Reproduce every line of the listing below without any alteration.

───── TASK DATA ─────

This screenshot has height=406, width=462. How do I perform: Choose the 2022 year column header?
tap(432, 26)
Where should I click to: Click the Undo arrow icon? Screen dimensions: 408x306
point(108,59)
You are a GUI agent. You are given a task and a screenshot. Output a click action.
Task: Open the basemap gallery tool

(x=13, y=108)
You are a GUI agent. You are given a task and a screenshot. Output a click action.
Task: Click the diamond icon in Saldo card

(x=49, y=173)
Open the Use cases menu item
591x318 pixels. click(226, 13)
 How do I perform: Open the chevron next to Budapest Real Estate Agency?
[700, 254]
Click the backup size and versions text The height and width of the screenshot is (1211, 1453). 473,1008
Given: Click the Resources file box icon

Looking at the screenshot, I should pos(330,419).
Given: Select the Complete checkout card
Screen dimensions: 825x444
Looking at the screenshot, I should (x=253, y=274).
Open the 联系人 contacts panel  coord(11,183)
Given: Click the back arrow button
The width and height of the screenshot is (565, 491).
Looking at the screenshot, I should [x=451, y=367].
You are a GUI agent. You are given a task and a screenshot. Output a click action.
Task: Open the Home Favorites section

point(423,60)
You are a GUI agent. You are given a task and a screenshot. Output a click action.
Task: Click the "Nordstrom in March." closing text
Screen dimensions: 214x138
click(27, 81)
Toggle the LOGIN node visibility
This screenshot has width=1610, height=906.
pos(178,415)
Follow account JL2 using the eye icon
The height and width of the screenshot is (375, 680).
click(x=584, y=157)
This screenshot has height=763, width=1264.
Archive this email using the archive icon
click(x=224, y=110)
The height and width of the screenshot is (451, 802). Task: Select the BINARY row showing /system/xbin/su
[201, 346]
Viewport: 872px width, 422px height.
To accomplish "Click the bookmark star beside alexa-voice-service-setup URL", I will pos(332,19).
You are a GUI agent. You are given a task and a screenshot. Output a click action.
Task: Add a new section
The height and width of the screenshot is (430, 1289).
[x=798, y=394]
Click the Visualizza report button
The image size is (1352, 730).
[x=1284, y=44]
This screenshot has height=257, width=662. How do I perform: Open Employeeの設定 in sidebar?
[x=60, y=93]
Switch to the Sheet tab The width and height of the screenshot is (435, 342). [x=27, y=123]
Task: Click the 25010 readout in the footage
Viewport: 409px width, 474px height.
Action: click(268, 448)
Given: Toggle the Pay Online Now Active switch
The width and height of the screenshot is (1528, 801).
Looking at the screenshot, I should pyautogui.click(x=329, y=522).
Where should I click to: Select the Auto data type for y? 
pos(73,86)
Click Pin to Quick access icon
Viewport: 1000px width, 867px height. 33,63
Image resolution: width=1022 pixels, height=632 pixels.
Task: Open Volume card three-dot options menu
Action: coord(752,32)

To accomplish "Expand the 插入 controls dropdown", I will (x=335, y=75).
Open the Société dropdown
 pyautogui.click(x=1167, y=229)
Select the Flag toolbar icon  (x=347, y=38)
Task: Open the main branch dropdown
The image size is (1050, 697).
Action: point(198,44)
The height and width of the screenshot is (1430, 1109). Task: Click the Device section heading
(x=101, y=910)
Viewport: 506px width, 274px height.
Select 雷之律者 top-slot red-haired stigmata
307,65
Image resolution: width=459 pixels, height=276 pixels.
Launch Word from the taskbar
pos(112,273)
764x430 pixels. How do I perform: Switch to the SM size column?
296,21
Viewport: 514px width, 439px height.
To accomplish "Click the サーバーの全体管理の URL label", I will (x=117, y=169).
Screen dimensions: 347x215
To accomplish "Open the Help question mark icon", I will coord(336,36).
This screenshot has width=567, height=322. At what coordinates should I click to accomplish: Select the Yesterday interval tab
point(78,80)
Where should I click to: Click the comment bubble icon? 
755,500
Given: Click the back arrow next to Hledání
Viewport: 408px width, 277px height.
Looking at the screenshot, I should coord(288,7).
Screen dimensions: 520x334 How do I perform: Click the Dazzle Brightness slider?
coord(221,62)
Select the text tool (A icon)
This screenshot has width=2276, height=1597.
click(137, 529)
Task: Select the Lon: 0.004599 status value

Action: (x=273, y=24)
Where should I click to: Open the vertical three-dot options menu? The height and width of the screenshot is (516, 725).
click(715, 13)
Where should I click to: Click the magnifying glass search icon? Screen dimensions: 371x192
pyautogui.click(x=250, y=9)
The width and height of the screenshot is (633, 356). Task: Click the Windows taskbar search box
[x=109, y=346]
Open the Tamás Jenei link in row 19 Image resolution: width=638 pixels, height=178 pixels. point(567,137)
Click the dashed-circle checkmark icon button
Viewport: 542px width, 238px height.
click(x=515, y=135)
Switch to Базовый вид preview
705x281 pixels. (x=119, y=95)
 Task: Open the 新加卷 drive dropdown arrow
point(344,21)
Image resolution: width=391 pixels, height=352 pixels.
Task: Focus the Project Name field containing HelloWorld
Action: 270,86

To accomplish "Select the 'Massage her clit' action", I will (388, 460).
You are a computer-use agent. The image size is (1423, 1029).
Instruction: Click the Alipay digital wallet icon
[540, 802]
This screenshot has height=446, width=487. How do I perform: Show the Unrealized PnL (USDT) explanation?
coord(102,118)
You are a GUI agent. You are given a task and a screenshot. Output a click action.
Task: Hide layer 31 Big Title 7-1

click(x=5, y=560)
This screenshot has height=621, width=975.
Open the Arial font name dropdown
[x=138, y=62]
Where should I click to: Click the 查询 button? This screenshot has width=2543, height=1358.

─────

== TASK RESULT ==
This screenshot has height=406, width=462. How do I perform: Choose the 2022 year column header?
tap(432, 26)
Where should I click to: Click the Undo arrow icon? Screen dimensions: 408x306
point(108,59)
You are a GUI agent. You are given a task and a screenshot. Output a click action.
Task: Open the basemap gallery tool

(x=13, y=108)
You are a GUI agent. You are given a task and a screenshot. Output a click action.
Task: Click the diamond icon in Saldo card

(x=49, y=173)
Open the Use cases menu item
591x318 pixels. click(226, 13)
 How do I perform: Open the chevron next to Budapest Real Estate Agency?
[700, 254]
Click the backup size and versions text The height and width of the screenshot is (1211, 1453). 473,1008
Given: Click the Resources file box icon

Looking at the screenshot, I should pos(330,419).
Given: Select the Complete checkout card
Screen dimensions: 825x444
Looking at the screenshot, I should (x=253, y=274).
Open the 联系人 contacts panel  coord(11,183)
Given: Click the back arrow button
The width and height of the screenshot is (565, 491).
Looking at the screenshot, I should [x=451, y=367].
You are a GUI agent. You are given a task and a screenshot. Output a click action.
Task: Open the Home Favorites section

point(423,60)
You are a GUI agent. You are given a task and a screenshot. Output a click action.
Task: Click the "Nordstrom in March." closing text
Screen dimensions: 214x138
click(27, 81)
Toggle the LOGIN node visibility
This screenshot has width=1610, height=906.
pos(178,415)
Follow account JL2 using the eye icon
The height and width of the screenshot is (375, 680).
click(x=584, y=157)
This screenshot has height=763, width=1264.
Archive this email using the archive icon
click(x=224, y=110)
The height and width of the screenshot is (451, 802). Task: Select the BINARY row showing /system/xbin/su
[201, 346]
Viewport: 872px width, 422px height.
To accomplish "Click the bookmark star beside alexa-voice-service-setup URL", I will pos(332,19).
You are a GUI agent. You are given a task and a screenshot. Output a click action.
Task: Add a new section
The height and width of the screenshot is (430, 1289).
[x=798, y=394]
Click the Visualizza report button
The image size is (1352, 730).
[x=1284, y=44]
This screenshot has height=257, width=662. How do I perform: Open Employeeの設定 in sidebar?
[x=60, y=93]
Switch to the Sheet tab The width and height of the screenshot is (435, 342). [x=27, y=123]
Task: Click the 25010 readout in the footage
Viewport: 409px width, 474px height.
Action: click(268, 448)
Given: Toggle the Pay Online Now Active switch
The width and height of the screenshot is (1528, 801).
Looking at the screenshot, I should pyautogui.click(x=329, y=522).
Where should I click to: Select the Auto data type for y? 
pos(73,86)
Click Pin to Quick access icon
Viewport: 1000px width, 867px height. 33,63
Image resolution: width=1022 pixels, height=632 pixels.
Task: Open Volume card three-dot options menu
Action: coord(752,32)

To accomplish "Expand the 插入 controls dropdown", I will (x=335, y=75).
Open the Société dropdown
 pyautogui.click(x=1167, y=229)
Select the Flag toolbar icon  (x=347, y=38)
Task: Open the main branch dropdown
The image size is (1050, 697).
Action: point(198,44)
The height and width of the screenshot is (1430, 1109). Task: Click the Device section heading
(x=101, y=910)
Viewport: 506px width, 274px height.
Select 雷之律者 top-slot red-haired stigmata
307,65
Image resolution: width=459 pixels, height=276 pixels.
Launch Word from the taskbar
pos(112,273)
764x430 pixels. How do I perform: Switch to the SM size column?
296,21
Viewport: 514px width, 439px height.
To accomplish "Click the サーバーの全体管理の URL label", I will (x=117, y=169).
Screen dimensions: 347x215
To accomplish "Open the Help question mark icon", I will coord(336,36).
This screenshot has width=567, height=322. At what coordinates should I click to accomplish: Select the Yesterday interval tab
point(78,80)
Where should I click to: Click the comment bubble icon? 
755,500
Given: Click the back arrow next to Hledání
Viewport: 408px width, 277px height.
Looking at the screenshot, I should coord(288,7).
Screen dimensions: 520x334 How do I perform: Click the Dazzle Brightness slider?
coord(221,62)
Select the text tool (A icon)
This screenshot has width=2276, height=1597.
click(137, 529)
Task: Select the Lon: 0.004599 status value

Action: (x=273, y=24)
Where should I click to: Open the vertical three-dot options menu? The height and width of the screenshot is (516, 725).
click(715, 13)
Where should I click to: Click the magnifying glass search icon? Screen dimensions: 371x192
pyautogui.click(x=250, y=9)
The width and height of the screenshot is (633, 356). Task: Click the Windows taskbar search box
[x=109, y=346]
Open the Tamás Jenei link in row 19 Image resolution: width=638 pixels, height=178 pixels. point(567,137)
Click the dashed-circle checkmark icon button
Viewport: 542px width, 238px height.
click(x=515, y=135)
Switch to Базовый вид preview
705x281 pixels. (x=119, y=95)
 Task: Open the 新加卷 drive dropdown arrow
point(344,21)
Image resolution: width=391 pixels, height=352 pixels.
Task: Focus the Project Name field containing HelloWorld
Action: 270,86

To accomplish "Select the 'Massage her clit' action", I will (388, 460).
You are a computer-use agent. The image size is (1423, 1029).
Instruction: Click the Alipay digital wallet icon
[540, 802]
This screenshot has height=446, width=487. How do I perform: Show the Unrealized PnL (USDT) explanation?
coord(102,118)
You are a GUI agent. You are given a task and a screenshot. Output a click action.
Task: Hide layer 31 Big Title 7-1

click(x=5, y=560)
This screenshot has height=621, width=975.
Open the Arial font name dropdown
[x=138, y=62]
Where should I click to: Click the 查询 button? This screenshot has width=2543, height=1358.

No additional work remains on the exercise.